Federal regulators in 2013 proposed that BP pay a $28 million penalty and pay back profits of $800,000 plus interest. The ruling will now go before the full five-member commission for a final ruling. BP has vowed to appeal. “The evidence overwhelmingly demonstrated that BP’s natural gas traders did not engage in any market manipulation,” a company spokesman wrote in an e-mail.
More: Bloomberg
Federal Gulf Oil Leases Attract Low Interest, Prices
A federal auction for drilling rights in the Gulf of Mexico is attracting the weakest interest since 1986.
Plummeting oil prices and industrial contraction meant that only five companies bid, for a total of $22.7 million. The auction happened on a day when American oil prices fell to about $40/barrel.

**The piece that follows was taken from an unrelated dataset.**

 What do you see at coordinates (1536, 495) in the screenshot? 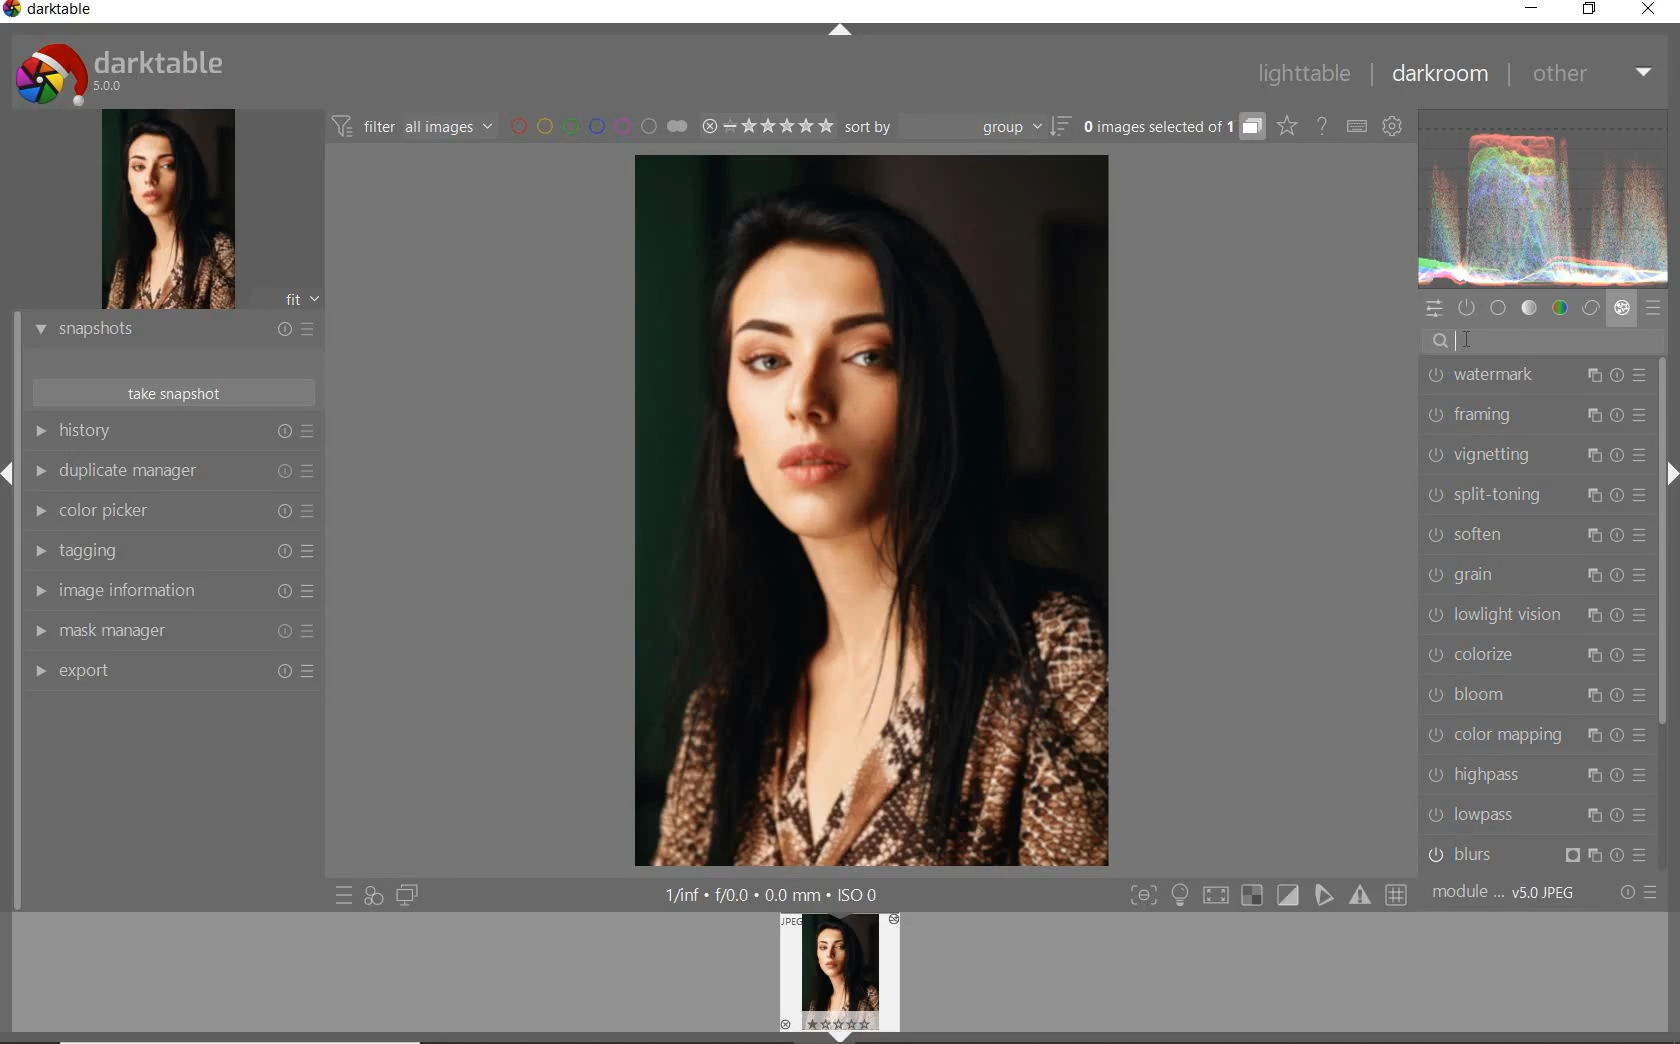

Last summer prices were $100/barrel. The integrated oil giants ExxonMobil, Shell and Chevron didn’t even bother to bid.
“Concerns over the pace of economic growth in emerging markets, continuing (albeit slowing) supply growth, increases in global liquids inventories and the possibility of increasing volumes of Iranian crude entering the market contributed to the changed forecast,” the Department of Energy said.
More: New York Times
DOE Gives $5.2 Million Grant to Duke Algae Uses Study
The Department of Energy has awarded a $5.2 million grant to Duke University to study possible uses of algae for renewable energy.
Zackary Johnson, an assistant professor of molecular biology at Duke, is heading a three-year study called MAGIC, or Marine Algae Industrialization Consortium. There have been efforts to derive fuel from algae, but so far none have been economically viable.
“To make algae a competitive player in this field you have to consider all the things the algae are producing,” Johnson said. “We’re essentially trying to make oil the waste product, so that it can compete with fossil fuels.”